Because not all the modes are IR active, we observe less than 18 peaks in all the IR spectra of each of the isomers.
In order to understand the relationship of the position of the bromine atoms (terminal or bridging) with its vibrational motion and hence its IR spectra, we shall now analyse some key stretching vibrations of the isomers.

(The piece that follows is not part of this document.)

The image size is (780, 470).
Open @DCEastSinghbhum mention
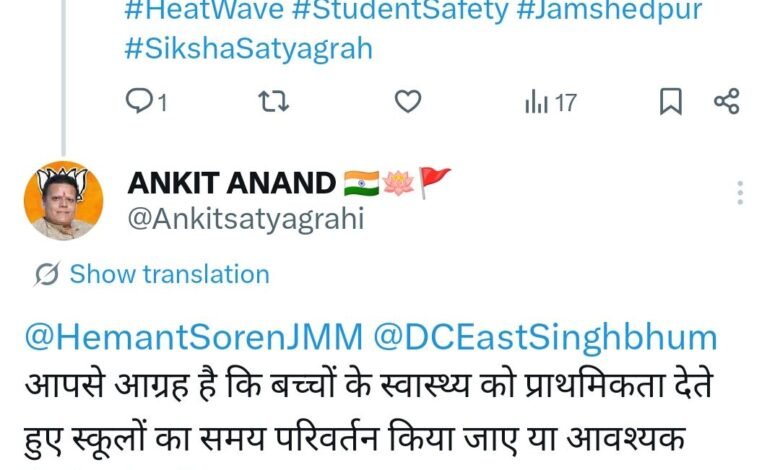(545, 338)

| Type of stretching vibration | Al-Br terminal atoms (Isomers 2/3) | Frequency (cm-1) | Br-Br bridging atoms (Isomer 1) | Frequency (cm-1) |
| Asymmetric stretch |  |
387 |  |
218 |
| Symmetric stretch |  |
347 |  |
304 |
The vibrations compared above are one of those that are visible in the IR spectra of the isomers. Here, we compared the vibrational motions of the isomers that have the same stretching motions (symmetric or asymmetric). It is found that in general, for the same vibrational motion, the terminal bromine atoms have a higher stretching frequency than the isomer with the bridging bromine atoms. It is most likely to be due to the weaker bond strength of the bridging atoms as they form 3c-2e Br-Al-Br, compared to the terminal bromines which form much stronger 2c-2e Al-Br bonds. The lower frequency of the bridging bromine atoms can also be attributed to the heavy atom effect, whereby heavier atoms absorb at much lower frequencies because it is energetically more difficult to vibrate a bond between two heavy atoms than it is to vibrate a bond between two lighter atoms. (Recall the relationship between frequency and energy : E=hν). We can see that when there are two chlorine atoms which bridge the dimer, the frequencies are higher.
This is likely to be a main contributor to the reason why isomer 3 with the two chlorine bridging atoms is the most stable isomer (-90.47287740 a.u.)and the reason why the isomer with the two bridging bromine atom is the most energetically unstable (-90.46236302 a.u.).
(Mr of Cl=35.5 g/mol, Mr of Br=79.9 g/mol)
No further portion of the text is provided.